350 - The diurnal timing of antenatal steroids affects the circadian and functional development of fetal lung, placenta, and hypothalamus tissues

Publication Number: 1334.350

Lynn Mercer, Harbor UCLA/ Cedars-Sinai Fellowship, Torrance, CA, United States; Gourav Chandan, Lundquist Institute at Harbor UCLA, Torrance, CA, United States; Siddarth Amuthan, Harbor- UCLA Cedar sinai, Torrance, CA, United States; Ying Wang, The Lundquist Institute, Torrance, CA, United States; Jie Liu, Lundquist Institute, Torrance, CA, United States; Celia Yu, The Lundquist Institute for Biomedical Innovation, Torrance, CA, United States; Virender K.. Rehan, Lundquist Institute for Biomedical Innovation at Harbor-UCLA Medical Center, Torrance, CA, United States

Background: Antenatal steroids given to women at risk for premature delivery accelerate lung maturation in the fetus, significantly improving outcomes by accelerating lung development. The appropriate dosing regimen, optimal timing, and selection of patients who will benefit are still not fully established.

Objective: Although it is known that steroids interact with the circadian clock at transcriptional, translational, and posttranslational levels, the effect of diurnal timing of antenatal steroids administration on fetal lung maturity have not been examined.

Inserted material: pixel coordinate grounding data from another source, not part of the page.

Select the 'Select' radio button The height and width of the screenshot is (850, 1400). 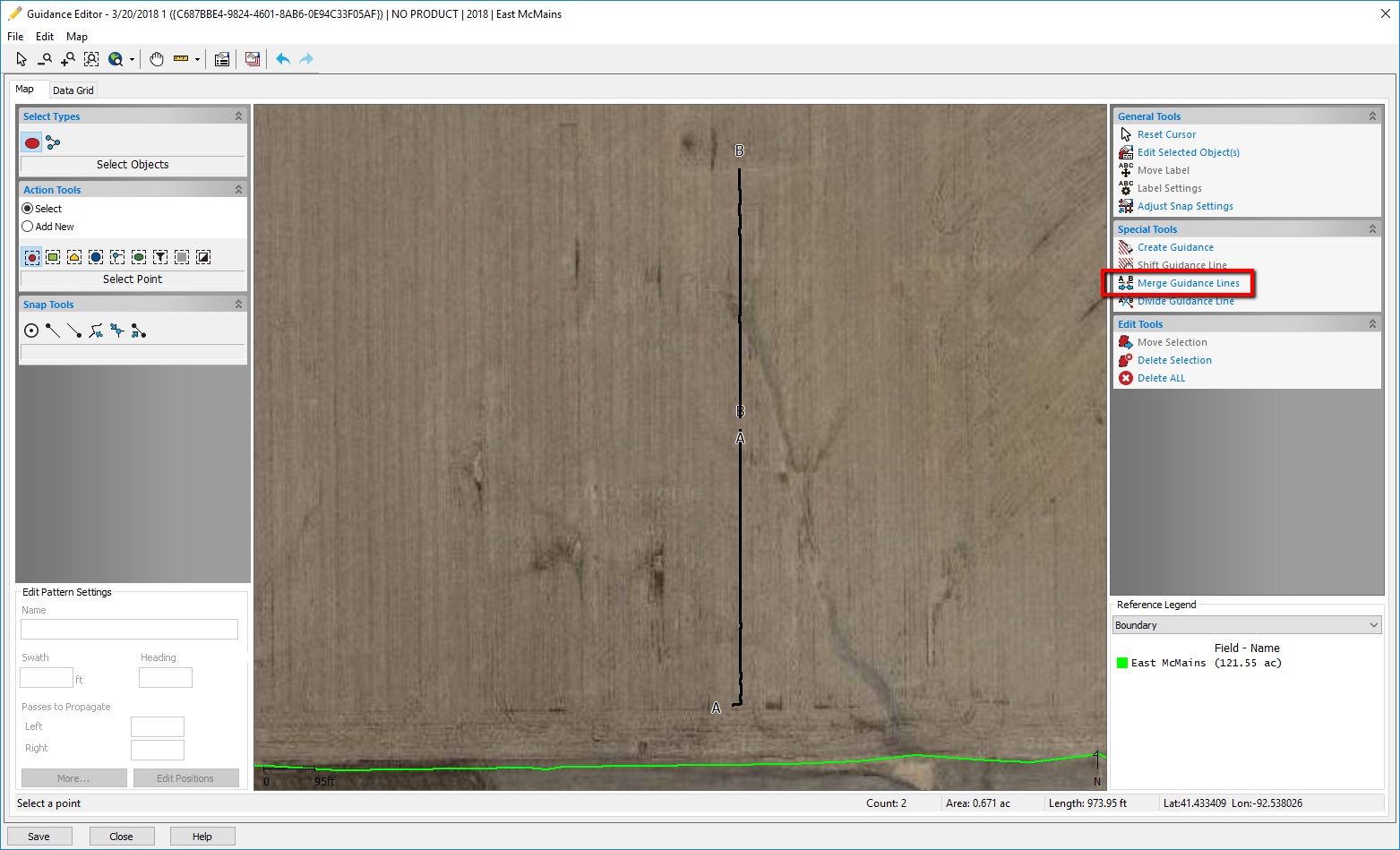pos(28,209)
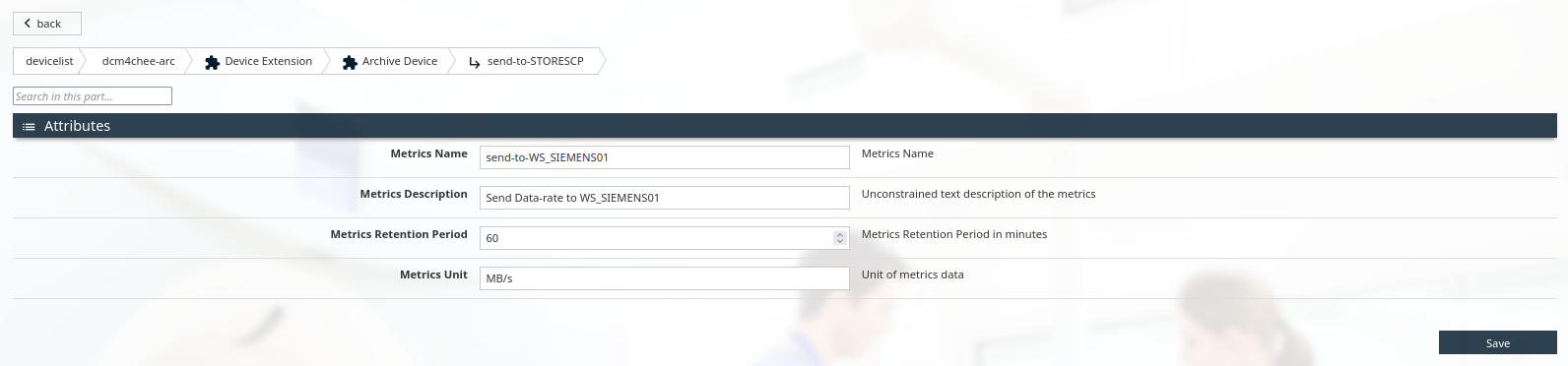This screenshot has height=366, width=1568.
Task: Click the Archive Device puzzle icon
Action: [x=350, y=62]
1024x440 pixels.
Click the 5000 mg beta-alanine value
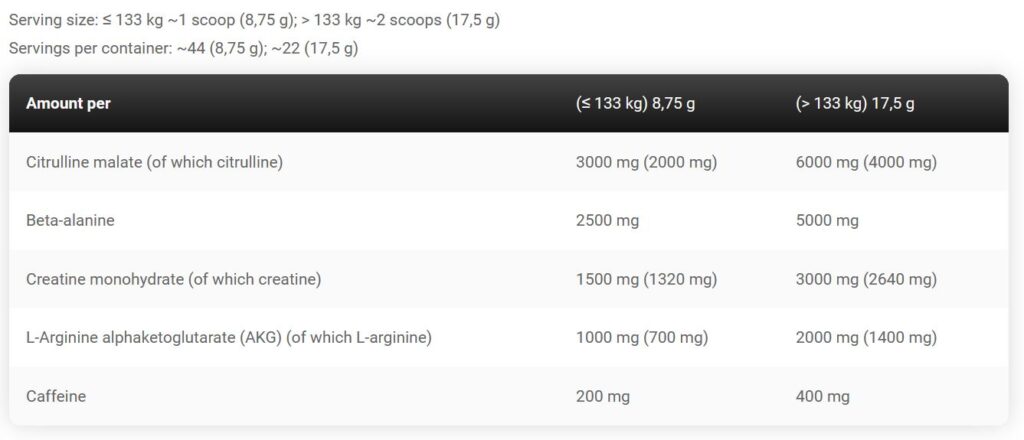pyautogui.click(x=827, y=220)
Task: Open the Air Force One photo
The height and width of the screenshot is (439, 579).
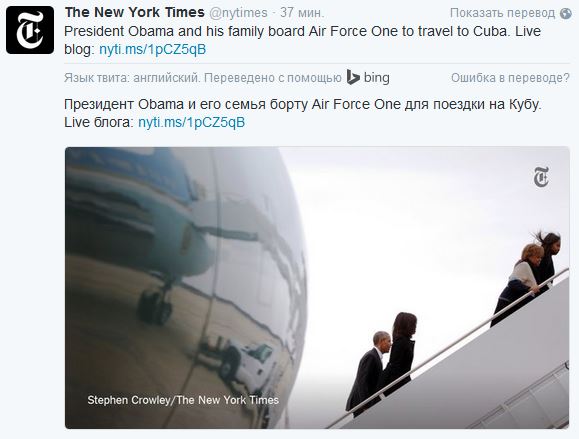Action: (x=317, y=288)
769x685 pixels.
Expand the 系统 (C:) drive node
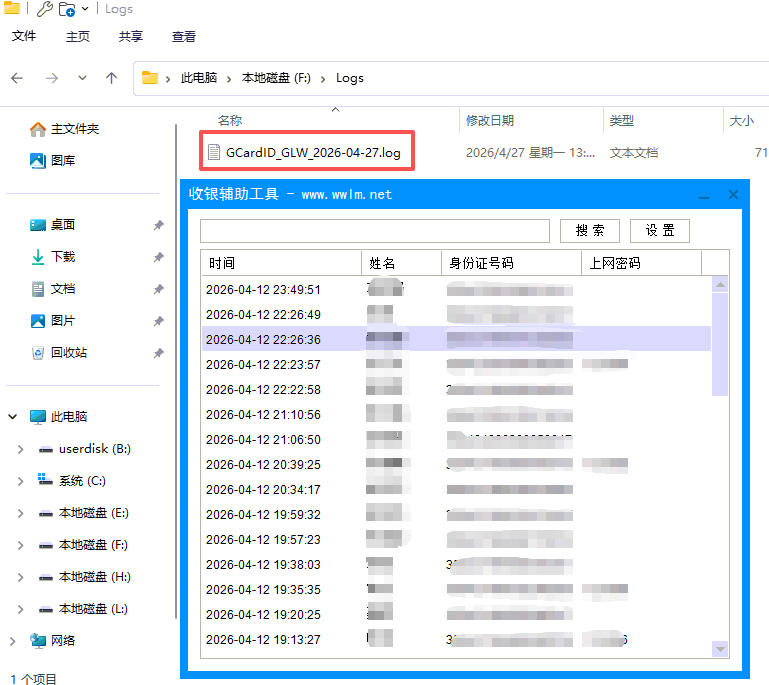(20, 481)
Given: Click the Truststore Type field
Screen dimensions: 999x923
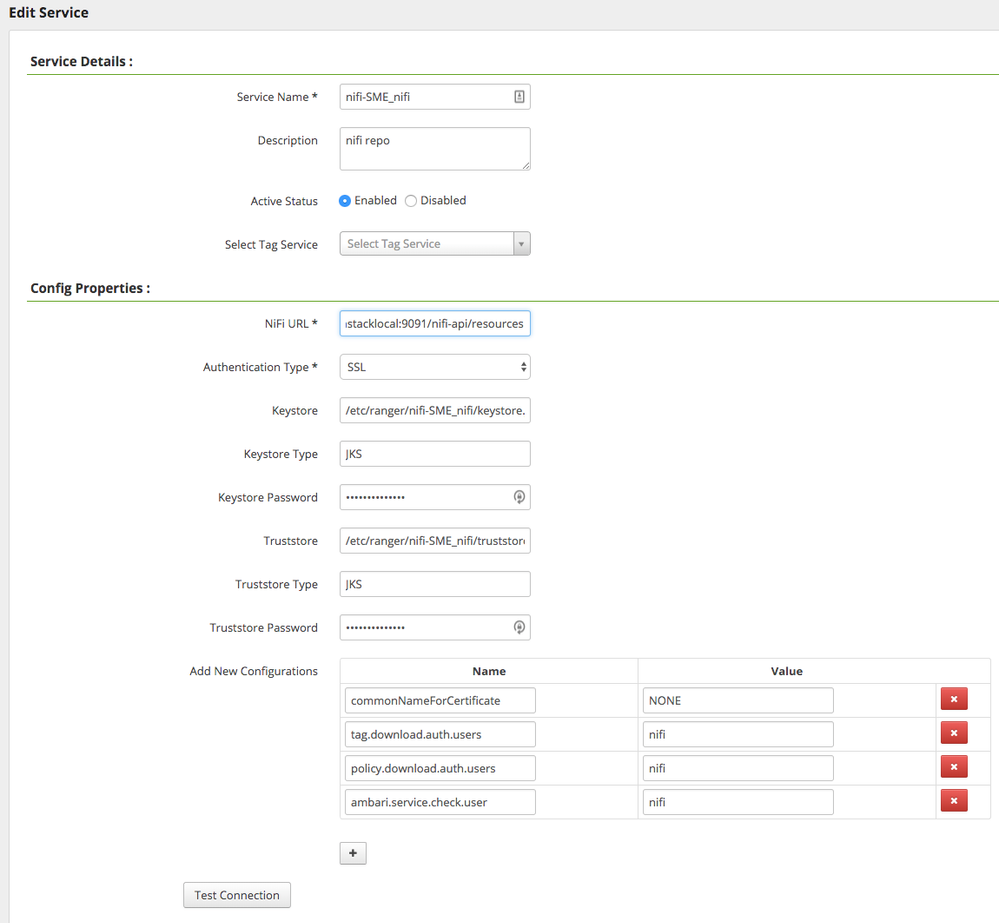Looking at the screenshot, I should click(x=434, y=584).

We hypothesized that administering antenatal glucocorticoids ‘in phase’ with the normal peak endogenous glucocorticoid activity may increase the fetal lung maturation response but may be associated with increased neurotoxicity.

Design/Methods: Pregnant Sprague-Dawley rat dams were given dexamethasone on embryonic day (e)18 and 19. The groups were given the medication either at 08:00 hr during their normal sleep cycle (AM group) or 20:00 hr during the normal wake cycle (PM group). The pregnant dams were sacrificed and fetal tissues were collected 48 hr after the initial treatment. Real time qRT-PCR was performed on lung tissue to evaluate relative fold-change of gene transcripts associated with lung maturation and circadian clock. Western blot analysis was used to evaluate changes to protein quantities of key lung development markers. The placenta and hypothalamus were evaluated to determine if peripheral clocks in these key fetal tissues are similarly responsive and to evaluate for apoptosis in the hypothalamus.

Results: There was upregulation of transcription of surfactant proteins and other markers of fetal lung development in the PM group compared to the AM group (p < 0.05). These responses were also confirmed at the protein level. The basal expression of clock genes (CLOCK, ARNTL, Per, Cry, NR1D1) were significantly higher in the PM group compared to the AM group in the lung tissue but did not change with steroid administration. Placental clocks showed statistically significant difference in AM and PM transcription of Per2 and NR1D2, suggesting that placental tissue also has diurnal variation.

Conclusion(s): Fetal lungs showed enhanced expression of genes consistent with maturation when antenatal corticosteroids were administered in alignment with the natural diurnal variation of endogenous steroids. Circadian variation in clock genes may drive the differential response to antenatal steroids based on the timing of administration. Our data demonstrates that the time of day when steroids are administered may influence their effectiveness.